The exercise
Update the lines starting at "The image size is (895, 503)." and ending at "center [200, 88]." so that "screenshot" becomes "screen capture", with nothing else changed.

(Records of word and element locations)
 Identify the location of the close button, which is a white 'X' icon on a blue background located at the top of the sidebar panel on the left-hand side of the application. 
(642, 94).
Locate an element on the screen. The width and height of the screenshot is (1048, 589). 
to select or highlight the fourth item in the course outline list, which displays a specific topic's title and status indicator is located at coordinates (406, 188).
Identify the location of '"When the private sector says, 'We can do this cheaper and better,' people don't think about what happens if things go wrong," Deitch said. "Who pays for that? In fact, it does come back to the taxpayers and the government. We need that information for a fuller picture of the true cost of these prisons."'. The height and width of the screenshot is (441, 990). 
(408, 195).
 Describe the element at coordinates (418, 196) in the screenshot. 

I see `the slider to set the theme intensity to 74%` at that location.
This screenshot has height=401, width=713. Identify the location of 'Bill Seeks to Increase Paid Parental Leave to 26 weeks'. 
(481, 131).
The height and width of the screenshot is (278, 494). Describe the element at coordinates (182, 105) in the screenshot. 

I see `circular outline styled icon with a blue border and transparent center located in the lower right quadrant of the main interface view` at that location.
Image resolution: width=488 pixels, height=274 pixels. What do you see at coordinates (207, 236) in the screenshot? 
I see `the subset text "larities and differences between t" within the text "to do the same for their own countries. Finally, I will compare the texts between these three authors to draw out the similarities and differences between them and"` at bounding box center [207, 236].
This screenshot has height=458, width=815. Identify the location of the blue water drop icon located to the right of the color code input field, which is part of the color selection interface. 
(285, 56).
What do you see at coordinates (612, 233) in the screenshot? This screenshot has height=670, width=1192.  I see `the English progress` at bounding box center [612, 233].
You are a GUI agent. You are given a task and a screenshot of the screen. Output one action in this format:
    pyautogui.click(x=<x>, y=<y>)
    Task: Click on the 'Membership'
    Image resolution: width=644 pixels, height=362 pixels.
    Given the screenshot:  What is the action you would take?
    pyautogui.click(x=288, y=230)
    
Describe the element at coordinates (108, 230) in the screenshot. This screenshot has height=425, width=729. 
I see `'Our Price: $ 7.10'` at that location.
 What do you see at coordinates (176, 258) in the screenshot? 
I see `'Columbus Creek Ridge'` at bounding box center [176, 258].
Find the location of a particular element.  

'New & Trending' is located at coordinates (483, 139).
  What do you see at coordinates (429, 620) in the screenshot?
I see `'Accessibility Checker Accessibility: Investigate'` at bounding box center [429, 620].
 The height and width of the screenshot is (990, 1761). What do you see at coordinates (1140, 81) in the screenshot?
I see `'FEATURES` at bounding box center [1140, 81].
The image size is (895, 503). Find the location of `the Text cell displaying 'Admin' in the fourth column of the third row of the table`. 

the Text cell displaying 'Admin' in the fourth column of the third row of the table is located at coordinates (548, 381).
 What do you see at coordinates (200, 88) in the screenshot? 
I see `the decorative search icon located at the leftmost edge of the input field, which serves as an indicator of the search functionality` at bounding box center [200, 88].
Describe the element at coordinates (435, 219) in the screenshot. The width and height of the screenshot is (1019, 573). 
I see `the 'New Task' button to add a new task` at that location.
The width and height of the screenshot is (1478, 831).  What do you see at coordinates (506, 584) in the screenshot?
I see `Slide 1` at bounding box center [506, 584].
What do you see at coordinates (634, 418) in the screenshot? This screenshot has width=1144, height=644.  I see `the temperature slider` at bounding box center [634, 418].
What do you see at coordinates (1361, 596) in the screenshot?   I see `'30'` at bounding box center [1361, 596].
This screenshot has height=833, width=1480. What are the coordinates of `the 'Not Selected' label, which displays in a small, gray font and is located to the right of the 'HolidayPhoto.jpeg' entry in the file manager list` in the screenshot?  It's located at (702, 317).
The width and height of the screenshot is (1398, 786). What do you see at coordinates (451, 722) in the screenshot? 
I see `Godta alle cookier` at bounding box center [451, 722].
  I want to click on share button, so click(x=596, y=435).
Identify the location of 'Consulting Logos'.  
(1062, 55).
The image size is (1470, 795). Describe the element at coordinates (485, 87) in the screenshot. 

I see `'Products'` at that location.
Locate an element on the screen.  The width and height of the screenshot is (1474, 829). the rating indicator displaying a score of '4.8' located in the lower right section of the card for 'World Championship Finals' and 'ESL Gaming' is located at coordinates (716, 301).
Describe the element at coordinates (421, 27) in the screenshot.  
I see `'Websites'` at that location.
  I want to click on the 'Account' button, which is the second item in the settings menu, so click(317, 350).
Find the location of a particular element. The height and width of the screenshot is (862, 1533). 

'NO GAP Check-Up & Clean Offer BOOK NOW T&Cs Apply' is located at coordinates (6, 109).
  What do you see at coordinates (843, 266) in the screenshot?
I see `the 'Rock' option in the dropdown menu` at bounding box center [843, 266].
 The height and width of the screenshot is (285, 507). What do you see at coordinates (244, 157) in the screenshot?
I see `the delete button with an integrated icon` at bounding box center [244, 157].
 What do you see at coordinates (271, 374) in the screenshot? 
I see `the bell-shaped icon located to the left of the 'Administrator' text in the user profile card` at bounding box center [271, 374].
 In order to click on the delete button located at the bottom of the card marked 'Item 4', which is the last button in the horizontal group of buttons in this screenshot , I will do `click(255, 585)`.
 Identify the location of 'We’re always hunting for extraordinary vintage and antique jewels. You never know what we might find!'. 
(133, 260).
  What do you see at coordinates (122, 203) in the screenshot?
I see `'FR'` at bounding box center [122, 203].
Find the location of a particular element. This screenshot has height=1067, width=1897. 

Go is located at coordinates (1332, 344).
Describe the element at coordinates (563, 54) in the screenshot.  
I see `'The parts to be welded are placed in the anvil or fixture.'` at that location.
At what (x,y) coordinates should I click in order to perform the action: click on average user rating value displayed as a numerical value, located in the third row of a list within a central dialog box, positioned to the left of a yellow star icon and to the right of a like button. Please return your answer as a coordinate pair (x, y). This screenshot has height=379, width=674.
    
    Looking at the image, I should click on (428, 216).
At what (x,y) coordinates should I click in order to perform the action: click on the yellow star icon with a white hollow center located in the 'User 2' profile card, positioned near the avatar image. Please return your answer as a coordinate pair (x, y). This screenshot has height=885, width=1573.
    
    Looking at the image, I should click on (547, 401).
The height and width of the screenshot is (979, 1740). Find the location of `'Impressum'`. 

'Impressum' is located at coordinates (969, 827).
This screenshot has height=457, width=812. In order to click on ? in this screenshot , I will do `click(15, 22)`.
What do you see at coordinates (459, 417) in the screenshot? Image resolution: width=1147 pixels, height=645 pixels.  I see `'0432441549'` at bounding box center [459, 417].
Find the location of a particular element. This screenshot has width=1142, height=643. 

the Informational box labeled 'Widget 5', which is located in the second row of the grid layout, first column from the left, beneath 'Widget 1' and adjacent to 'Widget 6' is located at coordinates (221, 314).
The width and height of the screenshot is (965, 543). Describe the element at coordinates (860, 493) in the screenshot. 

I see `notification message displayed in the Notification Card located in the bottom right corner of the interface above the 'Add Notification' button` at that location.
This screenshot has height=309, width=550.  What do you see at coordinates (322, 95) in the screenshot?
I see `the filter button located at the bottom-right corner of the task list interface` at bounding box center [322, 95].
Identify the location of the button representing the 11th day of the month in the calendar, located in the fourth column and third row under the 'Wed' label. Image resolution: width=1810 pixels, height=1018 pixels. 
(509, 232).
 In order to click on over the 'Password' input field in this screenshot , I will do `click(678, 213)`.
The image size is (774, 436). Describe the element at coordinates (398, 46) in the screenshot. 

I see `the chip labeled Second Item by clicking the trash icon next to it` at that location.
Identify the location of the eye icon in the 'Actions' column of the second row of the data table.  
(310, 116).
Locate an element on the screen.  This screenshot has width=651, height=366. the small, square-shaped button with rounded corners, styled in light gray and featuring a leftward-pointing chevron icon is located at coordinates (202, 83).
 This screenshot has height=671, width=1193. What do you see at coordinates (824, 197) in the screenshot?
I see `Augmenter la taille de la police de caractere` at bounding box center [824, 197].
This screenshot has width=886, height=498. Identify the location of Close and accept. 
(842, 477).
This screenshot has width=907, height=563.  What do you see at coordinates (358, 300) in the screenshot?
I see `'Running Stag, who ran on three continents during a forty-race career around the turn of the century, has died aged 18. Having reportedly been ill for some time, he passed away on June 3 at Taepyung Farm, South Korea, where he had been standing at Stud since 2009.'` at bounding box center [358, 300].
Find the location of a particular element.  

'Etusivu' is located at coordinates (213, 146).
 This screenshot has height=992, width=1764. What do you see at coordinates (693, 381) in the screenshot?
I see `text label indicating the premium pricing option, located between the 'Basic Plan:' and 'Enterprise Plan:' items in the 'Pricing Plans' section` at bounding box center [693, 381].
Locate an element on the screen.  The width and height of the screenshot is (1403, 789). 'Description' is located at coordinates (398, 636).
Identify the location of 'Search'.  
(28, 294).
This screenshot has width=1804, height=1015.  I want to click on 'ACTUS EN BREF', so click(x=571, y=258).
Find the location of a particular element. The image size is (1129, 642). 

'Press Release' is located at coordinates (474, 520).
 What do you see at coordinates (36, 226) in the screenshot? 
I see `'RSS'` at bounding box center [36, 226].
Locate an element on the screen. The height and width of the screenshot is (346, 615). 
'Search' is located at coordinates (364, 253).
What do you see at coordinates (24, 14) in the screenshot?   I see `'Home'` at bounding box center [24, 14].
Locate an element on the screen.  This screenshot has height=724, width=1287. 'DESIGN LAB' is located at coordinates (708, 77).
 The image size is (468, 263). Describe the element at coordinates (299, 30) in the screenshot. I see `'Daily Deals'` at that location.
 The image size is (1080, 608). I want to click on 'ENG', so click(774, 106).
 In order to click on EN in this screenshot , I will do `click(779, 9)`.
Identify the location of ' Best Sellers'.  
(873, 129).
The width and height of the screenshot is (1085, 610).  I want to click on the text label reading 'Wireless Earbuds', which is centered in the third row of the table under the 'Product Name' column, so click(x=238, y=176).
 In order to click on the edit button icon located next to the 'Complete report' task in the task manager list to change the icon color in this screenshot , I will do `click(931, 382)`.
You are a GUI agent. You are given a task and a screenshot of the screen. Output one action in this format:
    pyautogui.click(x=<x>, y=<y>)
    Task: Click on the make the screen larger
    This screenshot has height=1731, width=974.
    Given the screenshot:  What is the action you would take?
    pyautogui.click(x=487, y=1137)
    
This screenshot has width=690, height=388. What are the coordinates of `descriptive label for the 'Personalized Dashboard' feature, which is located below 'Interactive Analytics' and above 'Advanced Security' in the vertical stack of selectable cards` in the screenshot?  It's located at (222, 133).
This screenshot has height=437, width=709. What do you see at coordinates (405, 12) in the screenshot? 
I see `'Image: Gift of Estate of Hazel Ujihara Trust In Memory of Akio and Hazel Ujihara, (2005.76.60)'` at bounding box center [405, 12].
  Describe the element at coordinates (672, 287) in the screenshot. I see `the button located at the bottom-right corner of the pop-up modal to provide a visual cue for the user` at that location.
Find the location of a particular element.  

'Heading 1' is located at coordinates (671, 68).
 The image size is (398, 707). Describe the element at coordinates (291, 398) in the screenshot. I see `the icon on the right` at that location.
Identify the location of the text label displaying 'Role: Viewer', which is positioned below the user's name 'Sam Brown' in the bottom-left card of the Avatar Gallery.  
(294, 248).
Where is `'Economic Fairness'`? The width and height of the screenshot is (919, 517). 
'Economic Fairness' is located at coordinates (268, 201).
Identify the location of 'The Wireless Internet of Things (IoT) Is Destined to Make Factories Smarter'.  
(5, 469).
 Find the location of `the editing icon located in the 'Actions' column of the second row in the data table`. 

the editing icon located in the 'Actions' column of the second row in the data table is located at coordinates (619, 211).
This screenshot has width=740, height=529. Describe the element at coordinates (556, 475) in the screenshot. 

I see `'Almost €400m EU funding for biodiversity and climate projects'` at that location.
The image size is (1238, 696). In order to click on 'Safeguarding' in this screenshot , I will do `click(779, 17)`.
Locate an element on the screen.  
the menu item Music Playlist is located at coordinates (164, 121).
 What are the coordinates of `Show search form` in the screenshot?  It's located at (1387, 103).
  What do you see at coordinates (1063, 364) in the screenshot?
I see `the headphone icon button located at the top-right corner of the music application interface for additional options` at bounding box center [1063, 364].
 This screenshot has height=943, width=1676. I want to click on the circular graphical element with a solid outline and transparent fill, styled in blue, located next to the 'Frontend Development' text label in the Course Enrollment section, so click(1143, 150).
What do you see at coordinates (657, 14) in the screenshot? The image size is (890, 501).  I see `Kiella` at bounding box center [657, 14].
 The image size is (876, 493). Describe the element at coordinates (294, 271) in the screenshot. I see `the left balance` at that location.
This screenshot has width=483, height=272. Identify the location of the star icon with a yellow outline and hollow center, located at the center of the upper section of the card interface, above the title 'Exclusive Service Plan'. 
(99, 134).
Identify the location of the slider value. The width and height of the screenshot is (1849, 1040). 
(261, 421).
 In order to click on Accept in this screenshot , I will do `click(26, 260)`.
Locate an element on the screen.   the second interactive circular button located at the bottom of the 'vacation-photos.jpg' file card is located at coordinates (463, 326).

Expected output
The image size is (895, 503). Find the location of `the Text cell displaying 'Admin' in the fourth column of the third row of the table`. 

the Text cell displaying 'Admin' in the fourth column of the third row of the table is located at coordinates (548, 381).
 What do you see at coordinates (200, 88) in the screen capture? 
I see `the decorative search icon located at the leftmost edge of the input field, which serves as an indicator of the search functionality` at bounding box center [200, 88].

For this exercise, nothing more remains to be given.